Thursday, 10 December 2020

バルト諸国とマネロン

BSテレビで、BBCのマネーロンダリングの放送があった。タイトルは「汚い銀行の闇」(2012年作)と称して、エストニアに支店を持つSwedbankにスポットを当てていた。女性CEOが弁明に努めたが事件は明るみに出て辞任、その額は1300億ドルになったという。ロシアの闇資金をSwedbankのタリン支店からDanske銀行のロンドン支店に送金した事例や、究明したロシア人弁護士が獄中死するなど中々面白い番組だった。

見ていて思い出したのは首都タリンの風景である。旧市街から一歩出ると疎らに高層ビルが建っていたが、思えば入っていたのは殆ど銀行だった。先のSwedbankを始めやはりスウェーデン系のSEBやフィンランド系のNordea、地元のEestiなどである。良く考えれば人口120万人の国には余りに不似合いな数であった。タリンにはレッドゾーンと言われる歓楽街はない一方で、ベンツに黒服のロシアマフィアを時々見かけた。銀行はこうした人の温床だったのかも知れない。
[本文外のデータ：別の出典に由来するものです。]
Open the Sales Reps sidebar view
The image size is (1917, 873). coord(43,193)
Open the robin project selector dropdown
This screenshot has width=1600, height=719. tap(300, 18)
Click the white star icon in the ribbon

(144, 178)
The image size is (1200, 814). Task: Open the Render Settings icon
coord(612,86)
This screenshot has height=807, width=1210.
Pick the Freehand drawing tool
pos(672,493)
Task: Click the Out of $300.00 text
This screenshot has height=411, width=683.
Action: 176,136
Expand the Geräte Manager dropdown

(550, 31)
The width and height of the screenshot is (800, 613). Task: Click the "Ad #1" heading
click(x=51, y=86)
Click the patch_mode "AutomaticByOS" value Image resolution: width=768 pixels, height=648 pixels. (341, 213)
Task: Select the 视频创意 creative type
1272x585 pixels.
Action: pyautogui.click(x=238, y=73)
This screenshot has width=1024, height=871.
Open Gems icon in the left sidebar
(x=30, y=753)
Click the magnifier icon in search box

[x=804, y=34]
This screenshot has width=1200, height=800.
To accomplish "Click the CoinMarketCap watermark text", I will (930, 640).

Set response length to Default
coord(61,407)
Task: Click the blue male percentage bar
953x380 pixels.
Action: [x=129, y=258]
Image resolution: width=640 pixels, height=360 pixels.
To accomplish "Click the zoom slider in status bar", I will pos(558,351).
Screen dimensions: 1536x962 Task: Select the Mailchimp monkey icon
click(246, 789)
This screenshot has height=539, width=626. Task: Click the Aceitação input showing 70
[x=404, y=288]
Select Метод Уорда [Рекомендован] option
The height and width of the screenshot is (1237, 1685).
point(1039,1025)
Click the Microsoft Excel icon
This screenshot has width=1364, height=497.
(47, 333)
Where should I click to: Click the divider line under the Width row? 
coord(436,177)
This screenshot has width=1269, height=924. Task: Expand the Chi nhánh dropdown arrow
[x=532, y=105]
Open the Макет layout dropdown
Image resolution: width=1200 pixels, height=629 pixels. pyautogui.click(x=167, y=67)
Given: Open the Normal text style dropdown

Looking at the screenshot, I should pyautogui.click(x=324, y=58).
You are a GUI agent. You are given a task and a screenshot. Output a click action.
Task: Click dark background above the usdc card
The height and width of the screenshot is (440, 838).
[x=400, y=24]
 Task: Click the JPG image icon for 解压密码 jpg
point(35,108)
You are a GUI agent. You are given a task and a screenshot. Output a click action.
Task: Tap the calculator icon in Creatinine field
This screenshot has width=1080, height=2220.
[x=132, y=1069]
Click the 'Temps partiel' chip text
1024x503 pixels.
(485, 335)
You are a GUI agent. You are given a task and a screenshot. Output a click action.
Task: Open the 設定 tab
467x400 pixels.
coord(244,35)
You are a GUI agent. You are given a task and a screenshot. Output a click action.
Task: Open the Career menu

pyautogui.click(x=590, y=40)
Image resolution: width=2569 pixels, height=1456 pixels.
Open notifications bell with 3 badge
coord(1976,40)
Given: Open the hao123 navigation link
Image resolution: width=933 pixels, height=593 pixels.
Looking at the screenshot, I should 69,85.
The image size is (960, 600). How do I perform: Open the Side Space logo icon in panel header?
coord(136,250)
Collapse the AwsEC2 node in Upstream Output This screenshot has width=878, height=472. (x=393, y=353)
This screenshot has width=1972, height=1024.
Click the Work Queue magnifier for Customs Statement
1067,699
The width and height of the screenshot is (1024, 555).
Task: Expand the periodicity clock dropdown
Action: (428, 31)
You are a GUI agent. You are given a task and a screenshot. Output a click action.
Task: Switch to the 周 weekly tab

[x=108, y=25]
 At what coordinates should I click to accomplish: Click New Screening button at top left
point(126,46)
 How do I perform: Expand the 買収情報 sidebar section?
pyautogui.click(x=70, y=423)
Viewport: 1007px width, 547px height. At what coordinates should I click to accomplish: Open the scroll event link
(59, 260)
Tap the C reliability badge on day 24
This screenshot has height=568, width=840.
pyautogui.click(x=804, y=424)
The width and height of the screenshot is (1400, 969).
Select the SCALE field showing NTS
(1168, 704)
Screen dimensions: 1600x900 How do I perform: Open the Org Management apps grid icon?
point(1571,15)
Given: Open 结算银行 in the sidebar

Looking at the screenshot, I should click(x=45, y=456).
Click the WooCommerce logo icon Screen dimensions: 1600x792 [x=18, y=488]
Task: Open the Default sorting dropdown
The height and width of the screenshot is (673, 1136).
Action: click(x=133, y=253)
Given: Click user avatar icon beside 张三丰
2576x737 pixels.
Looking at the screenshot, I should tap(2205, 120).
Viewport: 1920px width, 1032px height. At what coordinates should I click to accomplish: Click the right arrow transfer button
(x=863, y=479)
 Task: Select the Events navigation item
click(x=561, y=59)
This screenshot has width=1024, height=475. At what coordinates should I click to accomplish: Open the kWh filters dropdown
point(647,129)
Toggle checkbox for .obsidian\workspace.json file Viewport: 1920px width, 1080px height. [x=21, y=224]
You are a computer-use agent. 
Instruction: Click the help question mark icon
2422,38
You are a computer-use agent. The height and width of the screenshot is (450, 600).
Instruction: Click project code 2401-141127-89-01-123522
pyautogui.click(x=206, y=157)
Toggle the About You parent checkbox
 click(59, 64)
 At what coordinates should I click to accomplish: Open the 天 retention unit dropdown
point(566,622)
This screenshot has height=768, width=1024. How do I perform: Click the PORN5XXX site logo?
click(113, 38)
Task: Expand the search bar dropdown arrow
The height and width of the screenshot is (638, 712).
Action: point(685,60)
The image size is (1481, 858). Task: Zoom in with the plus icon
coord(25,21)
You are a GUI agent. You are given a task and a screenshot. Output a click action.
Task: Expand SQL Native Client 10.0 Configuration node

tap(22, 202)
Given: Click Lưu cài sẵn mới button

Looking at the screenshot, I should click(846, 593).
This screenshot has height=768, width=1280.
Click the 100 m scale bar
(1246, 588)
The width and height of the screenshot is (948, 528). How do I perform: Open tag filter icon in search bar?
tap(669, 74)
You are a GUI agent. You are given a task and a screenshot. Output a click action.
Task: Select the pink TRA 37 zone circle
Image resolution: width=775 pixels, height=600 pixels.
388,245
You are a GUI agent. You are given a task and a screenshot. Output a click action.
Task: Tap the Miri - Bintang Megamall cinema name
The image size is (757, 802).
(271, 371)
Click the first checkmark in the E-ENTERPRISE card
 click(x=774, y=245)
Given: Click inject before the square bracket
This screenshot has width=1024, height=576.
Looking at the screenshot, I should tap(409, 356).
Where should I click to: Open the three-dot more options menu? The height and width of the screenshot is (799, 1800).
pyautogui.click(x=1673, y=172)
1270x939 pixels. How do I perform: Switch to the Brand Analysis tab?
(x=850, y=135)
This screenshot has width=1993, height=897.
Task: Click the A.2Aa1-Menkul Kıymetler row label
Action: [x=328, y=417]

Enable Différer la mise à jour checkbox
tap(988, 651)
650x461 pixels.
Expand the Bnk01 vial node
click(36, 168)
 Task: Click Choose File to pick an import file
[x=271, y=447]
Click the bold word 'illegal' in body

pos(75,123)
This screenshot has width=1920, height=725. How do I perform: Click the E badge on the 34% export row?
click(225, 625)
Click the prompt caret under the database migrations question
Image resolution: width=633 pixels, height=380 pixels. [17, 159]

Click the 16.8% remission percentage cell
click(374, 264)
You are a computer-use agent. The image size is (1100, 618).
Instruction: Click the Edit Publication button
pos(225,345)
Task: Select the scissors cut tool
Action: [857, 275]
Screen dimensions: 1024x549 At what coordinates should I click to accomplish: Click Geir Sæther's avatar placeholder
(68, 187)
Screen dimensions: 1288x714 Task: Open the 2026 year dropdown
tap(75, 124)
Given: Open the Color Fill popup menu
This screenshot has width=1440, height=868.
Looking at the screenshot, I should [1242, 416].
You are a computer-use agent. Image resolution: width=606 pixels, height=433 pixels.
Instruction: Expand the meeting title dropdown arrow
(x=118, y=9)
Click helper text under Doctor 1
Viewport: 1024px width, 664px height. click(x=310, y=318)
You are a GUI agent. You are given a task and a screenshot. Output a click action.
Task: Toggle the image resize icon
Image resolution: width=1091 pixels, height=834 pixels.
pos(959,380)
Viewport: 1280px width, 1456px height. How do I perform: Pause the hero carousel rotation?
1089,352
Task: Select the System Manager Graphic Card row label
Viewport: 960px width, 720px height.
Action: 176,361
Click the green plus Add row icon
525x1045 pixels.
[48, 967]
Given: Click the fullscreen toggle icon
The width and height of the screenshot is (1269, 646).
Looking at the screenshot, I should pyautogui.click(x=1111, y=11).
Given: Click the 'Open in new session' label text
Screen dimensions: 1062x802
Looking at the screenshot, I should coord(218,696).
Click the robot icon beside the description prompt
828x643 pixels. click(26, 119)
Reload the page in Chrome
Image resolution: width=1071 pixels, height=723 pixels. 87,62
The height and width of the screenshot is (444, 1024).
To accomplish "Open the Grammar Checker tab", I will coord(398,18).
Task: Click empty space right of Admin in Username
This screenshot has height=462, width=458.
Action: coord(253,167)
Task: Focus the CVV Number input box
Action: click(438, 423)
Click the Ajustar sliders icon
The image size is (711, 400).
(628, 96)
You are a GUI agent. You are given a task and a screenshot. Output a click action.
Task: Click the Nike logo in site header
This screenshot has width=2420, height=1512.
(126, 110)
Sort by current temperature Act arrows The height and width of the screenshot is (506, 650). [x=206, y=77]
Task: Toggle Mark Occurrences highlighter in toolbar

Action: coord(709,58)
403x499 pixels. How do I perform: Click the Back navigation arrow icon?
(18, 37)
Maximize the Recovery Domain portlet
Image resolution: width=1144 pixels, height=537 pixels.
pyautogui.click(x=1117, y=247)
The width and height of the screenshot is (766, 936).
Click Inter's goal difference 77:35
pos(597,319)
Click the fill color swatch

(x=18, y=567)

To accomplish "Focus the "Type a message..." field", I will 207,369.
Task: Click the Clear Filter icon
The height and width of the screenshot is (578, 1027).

北欧から見ればソ連解体後のバルト三国の歴史は浅いし、法の抜け穴を探すのはそう難しい事ではなかったのだろう。

番組では雪を被った北欧の町が出てくる。一見美しいが、ひと気も疎らなので何か寒々しく感じた。昔読んだ小説「ミレニアム」もそうだった。ドラゴンタツゥーの女ことリスベットの復讐劇は冷たく残虐だった。男女の関係も動物的で寂寥感が募ったし、寒さは人を変えるようだ。